(Saved entries)
○ ○ ○ ○

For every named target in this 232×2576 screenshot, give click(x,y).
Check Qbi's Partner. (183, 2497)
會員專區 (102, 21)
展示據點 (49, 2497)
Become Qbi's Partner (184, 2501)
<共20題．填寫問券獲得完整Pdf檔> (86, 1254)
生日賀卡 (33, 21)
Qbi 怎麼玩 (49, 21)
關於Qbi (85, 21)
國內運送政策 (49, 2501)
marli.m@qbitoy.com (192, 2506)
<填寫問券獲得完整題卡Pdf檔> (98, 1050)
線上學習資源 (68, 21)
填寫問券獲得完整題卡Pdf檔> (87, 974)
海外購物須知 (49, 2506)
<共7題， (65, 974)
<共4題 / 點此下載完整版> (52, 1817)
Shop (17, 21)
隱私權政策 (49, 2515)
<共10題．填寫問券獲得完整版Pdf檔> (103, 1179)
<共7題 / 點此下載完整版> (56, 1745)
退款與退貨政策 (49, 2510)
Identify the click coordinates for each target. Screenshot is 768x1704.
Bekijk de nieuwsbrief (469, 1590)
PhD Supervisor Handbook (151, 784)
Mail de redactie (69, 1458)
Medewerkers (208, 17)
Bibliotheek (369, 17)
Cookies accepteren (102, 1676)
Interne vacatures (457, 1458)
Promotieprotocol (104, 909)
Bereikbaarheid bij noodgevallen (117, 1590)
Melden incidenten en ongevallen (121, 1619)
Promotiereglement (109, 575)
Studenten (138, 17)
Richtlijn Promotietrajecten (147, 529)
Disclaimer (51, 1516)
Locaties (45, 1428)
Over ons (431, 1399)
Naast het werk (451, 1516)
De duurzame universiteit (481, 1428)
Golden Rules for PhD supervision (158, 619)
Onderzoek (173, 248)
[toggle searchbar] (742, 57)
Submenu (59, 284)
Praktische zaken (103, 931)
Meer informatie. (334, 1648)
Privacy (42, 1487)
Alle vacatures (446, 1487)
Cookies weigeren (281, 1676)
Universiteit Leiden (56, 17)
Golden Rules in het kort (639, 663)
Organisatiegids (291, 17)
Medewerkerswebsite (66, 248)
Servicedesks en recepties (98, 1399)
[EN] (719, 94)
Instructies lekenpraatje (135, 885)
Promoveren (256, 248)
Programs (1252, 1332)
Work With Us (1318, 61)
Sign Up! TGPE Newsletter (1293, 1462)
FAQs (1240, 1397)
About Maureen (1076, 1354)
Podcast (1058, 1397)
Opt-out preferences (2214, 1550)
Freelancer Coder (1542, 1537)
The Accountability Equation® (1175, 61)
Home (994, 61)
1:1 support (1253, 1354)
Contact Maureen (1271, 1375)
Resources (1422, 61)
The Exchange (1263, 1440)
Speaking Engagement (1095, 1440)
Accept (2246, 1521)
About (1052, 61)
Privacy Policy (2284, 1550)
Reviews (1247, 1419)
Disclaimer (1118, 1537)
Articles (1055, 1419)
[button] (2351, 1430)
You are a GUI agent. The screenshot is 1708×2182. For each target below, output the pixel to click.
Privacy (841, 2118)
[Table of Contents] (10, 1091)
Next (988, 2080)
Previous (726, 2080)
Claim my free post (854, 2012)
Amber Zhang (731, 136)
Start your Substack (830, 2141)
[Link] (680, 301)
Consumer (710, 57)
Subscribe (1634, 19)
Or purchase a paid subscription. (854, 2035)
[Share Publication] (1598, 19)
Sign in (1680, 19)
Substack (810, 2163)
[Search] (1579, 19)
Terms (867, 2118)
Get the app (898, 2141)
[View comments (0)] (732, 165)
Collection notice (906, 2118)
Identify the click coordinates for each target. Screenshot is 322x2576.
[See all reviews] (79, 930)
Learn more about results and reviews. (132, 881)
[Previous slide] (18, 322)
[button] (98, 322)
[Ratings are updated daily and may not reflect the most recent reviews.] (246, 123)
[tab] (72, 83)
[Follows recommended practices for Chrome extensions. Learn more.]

○ ○ ○ ○

Problem statement. From the records above, return each line that includes "coordinates".

Output.
Identify the click coordinates for each target. Screenshot is 768x1704.
Identify the click coordinates for each target. Screenshot is 322x2576.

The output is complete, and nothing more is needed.